Media News and Reality

Let me share two news in the media with respect to the Insurance services industry.

  1. LIC will bring out an online policy purchase option.
  2. IRDA will allow agents to sell/promote policies from more than one Insurer.
Just now I received a query about LIC’s online policy. And a friend wanted me to write on the pros and cons of the second news.
As far as I know, LIC doesn’t have online policy purchase yet. The IRDA circular or notification is also not there.
The Reality
My understanding is this: Some journalist would have asked this question from a Top Management guy in the IRDA/LIC on the sides of a seminar/conference/press conference and the top management would have used such words as “likely to do this” or “not ruling out this”
The enterprising correspondent would have his/her own interpretations and this turns into news.
Ofcourse, I may be wrong too. LIC may come out with an online policy purchase option soon and IRDA also notifies the above mentioned news.
But I have been listening about this for quite some time. According to some resources, LIC has been working on bringing out such an online facility since 2 years. My question is why would it be so difficult for such a resourceful Corporation to build something that should not take more than 2-3 months and take so much time?

▸ Dataset excerpts:
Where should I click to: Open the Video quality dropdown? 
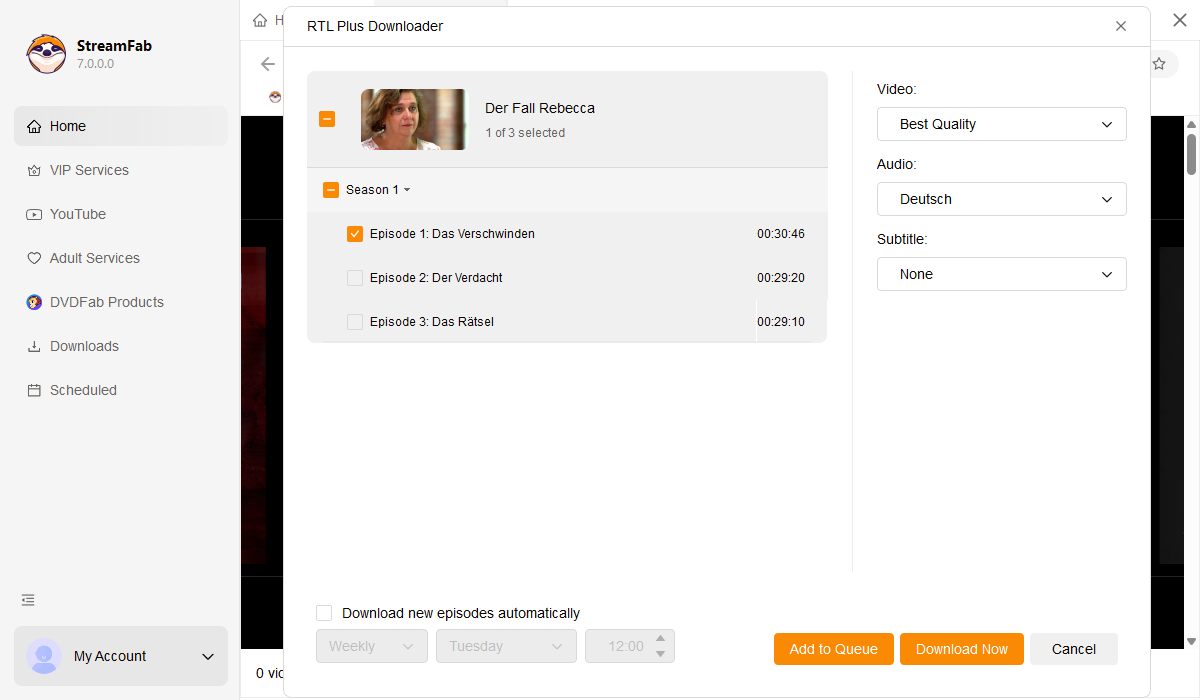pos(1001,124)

* * *

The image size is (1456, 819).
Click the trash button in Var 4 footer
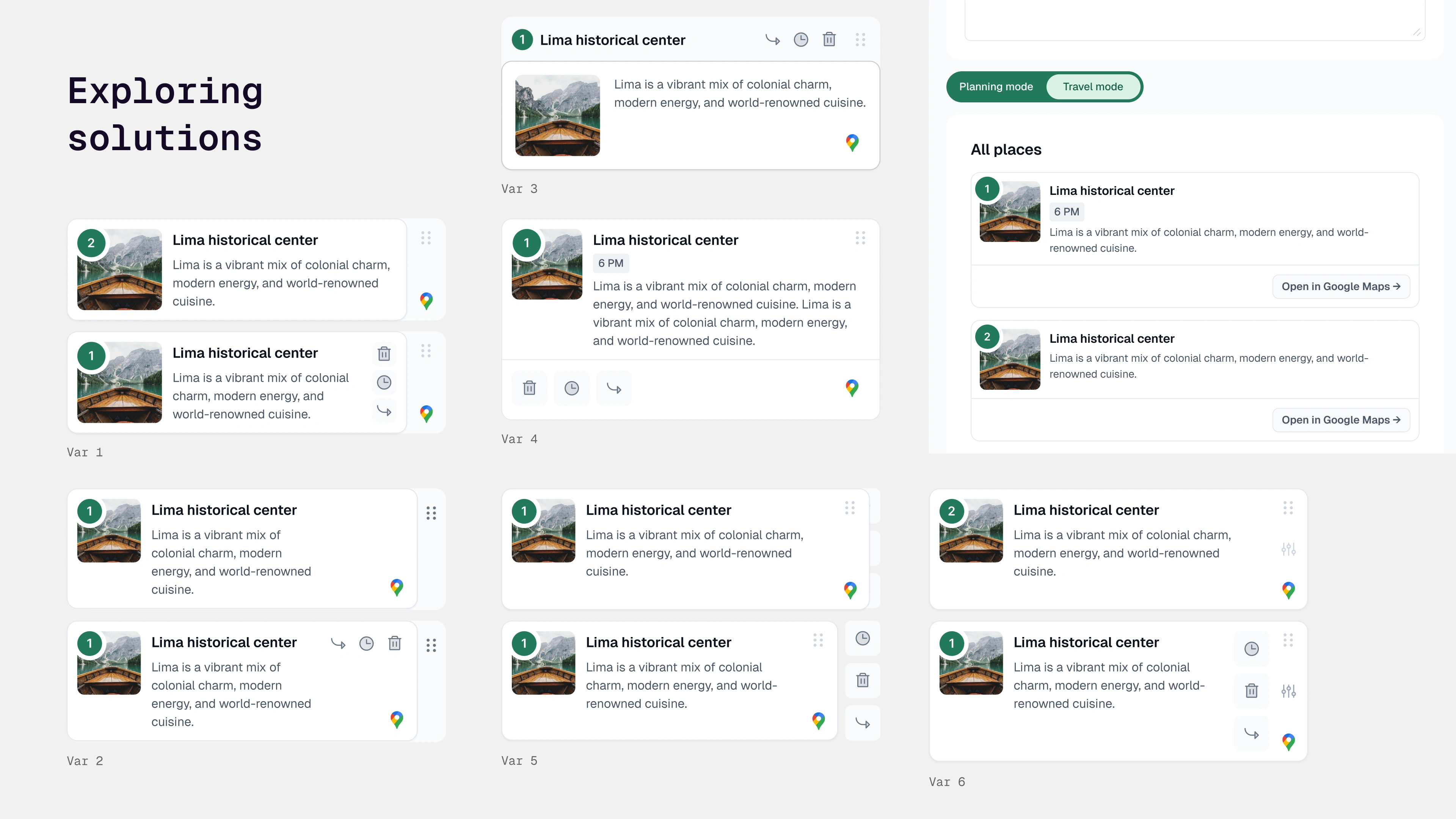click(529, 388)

▸ Job: In the passage on insurance media news, how long does the writer say building LIC's online purchase facility should take?

▸ Correct response: No more than 2-3 months.